----- Records for the exercise -----

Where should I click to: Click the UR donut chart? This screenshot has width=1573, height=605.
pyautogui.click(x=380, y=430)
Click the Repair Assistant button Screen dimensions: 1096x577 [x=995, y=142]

-----
----- Records for the exercise -----

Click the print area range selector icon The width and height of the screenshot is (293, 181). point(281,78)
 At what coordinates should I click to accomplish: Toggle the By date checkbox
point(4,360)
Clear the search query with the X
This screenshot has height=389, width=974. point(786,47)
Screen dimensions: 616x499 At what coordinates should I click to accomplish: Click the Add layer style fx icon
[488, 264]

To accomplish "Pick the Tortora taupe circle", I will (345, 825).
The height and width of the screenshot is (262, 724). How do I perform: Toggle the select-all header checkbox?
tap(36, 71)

-----

* _Aim of the task_: Beginning at the line above with "Where should I" and finishing at the line with "Click the Repair", return each line exactly and return nothing else.

* _Answer section_:
Where should I click to: Click the UR donut chart? This screenshot has width=1573, height=605.
pyautogui.click(x=380, y=430)
Click the Repair Assistant button Screen dimensions: 1096x577 [x=995, y=142]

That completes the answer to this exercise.